ЗАДАНИЯ:
1 – Определите, соответствуют ли фрагменту о Катаеве утверждения (a), (b) и (c). Ответьте «да» или «нет» и приведите дословно решающие слова фрагмента: (a) на вечере в сентябре 1937 года Бабель высоко оценил Юрия Олешу; (b) в «Венце» Катаев рассказал о своем участии в опале Зощенко; (c) согласно дневниковой записи, Катаев ушел из клуба, со всеми попрощавшись.
2 – Перечислите всех людей, упомянутых в дневниковой записи, которая приведена во фрагменте о Катаеве (от слов «Вчера пошли вечером» до слов «не прощаясь»). Называйте их так, как они названы в записи.

Лицом к лицу. О русской литературе второй половины XX – начала XXI века — страница 30 из 39

Иногда Катаев скрывал истину, что называется, «себе в убыток». Например, стремясь в «Венце» представить Исаака Бабеля одиночкой, чурающимся литературных группировок, он сознательно преуменьшил оценку автором «Конармии» прозы «южно-русской школы»: «У меня сложилось такое впечатление, что ни ключика <Юрия Олешу>, ни меня он как писателей не признавал» (451). Между тем автор «Алмазного венца» не мог не знать о тех высоких словах, которые Бабель произнес о «южно-русской школе» и о прозе Катаева с Олешей на своем вечере, состоявшемся в сентябре 1937 года: «Я лично считаю, что Валентин Катаев на подъеме и будет писать все лучше и лучше. Это одна из больших надежд <…> Мое мнение о Юрии Олеше очень высокое»[278].

Однако гораздо чаще Катаев сознательно умалчивал о тех обстоятельствах своих взаимоотношений с персонажами «Венца», которые выставляли его в неприглядном свете. Так, горестно сетуя на несправедливость опалы, наложенной советским государством на Михаила Зощенко, автор ни словом не обмолвился о собственном активном участии в этой опале. Благостно излагая обстоятельства своего последнего визита к Михаилу Булгакову, Катаев «забыл» упомянуть о той своей встрече с Михаилом Афанасьевичем, которая описана в дневнике Елены Сергеевны Булгаковой от 25 марта 939 года:

Вчера пошли вечером в Клуб актера на Тверской <…> Все было хорошо, за исключением финала. Пьяный Катаев сел, никем не прошенный, к столу, Пете сказал, что он написал барахло, а не декорации, Грише Конскому – что он плохой актер, хотя никогда его не видел на сцене и, может быть, даже в жизни. Наконец все так обозлились на него, что у всех явилось желание ударить его, но вдруг Миша тихо и серьезно ему сказал: вы бездарный драматург, от этого всем завидуете и злитесь. – «Валя, вы жопа». Катаев ушел мрачный, не прощаясь[279].

(Записи из коллекции)
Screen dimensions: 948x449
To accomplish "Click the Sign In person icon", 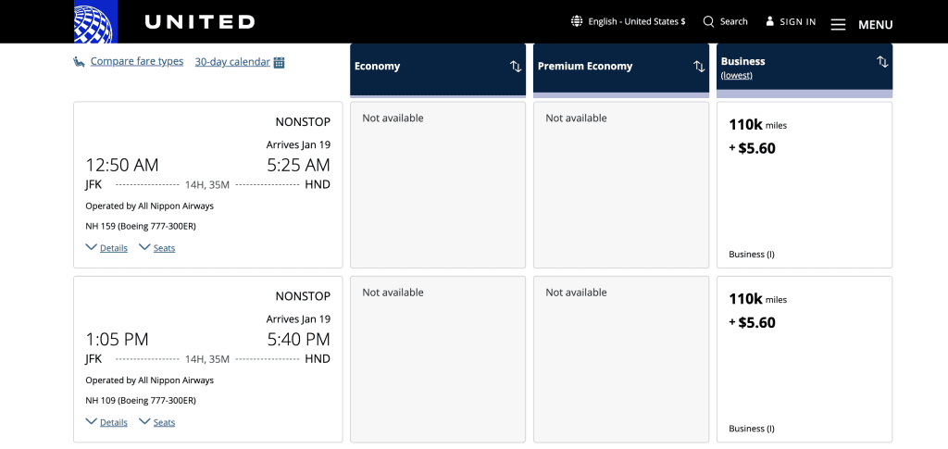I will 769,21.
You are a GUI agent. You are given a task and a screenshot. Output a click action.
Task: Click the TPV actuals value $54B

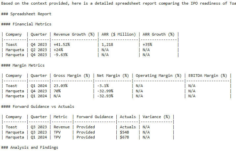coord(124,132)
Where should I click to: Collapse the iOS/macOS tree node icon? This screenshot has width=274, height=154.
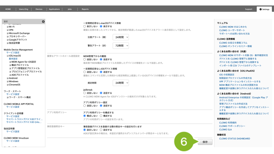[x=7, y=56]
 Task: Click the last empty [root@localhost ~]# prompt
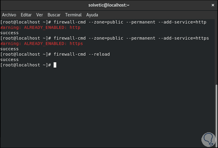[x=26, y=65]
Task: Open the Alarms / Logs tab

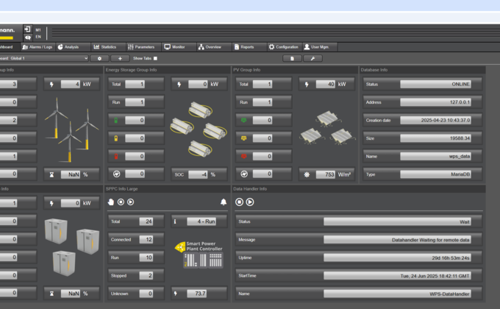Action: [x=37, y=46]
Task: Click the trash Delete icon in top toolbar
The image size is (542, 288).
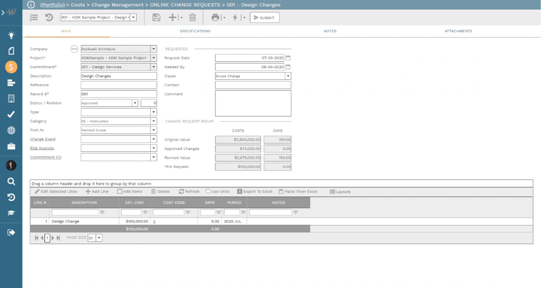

ОТВЕТЫ:
1 –
(a) Да: «Мое мнение о Юрии Олеше очень высокое».
(b) Нет: «автор ни словом не обмолвился о собственном активном участии в этой опале».
(c) Нет: «Катаев ушел мрачный, не прощаясь».

2 – Катаев (к нему обращаются «Валя»), Петя, Гриша Конский, Миша.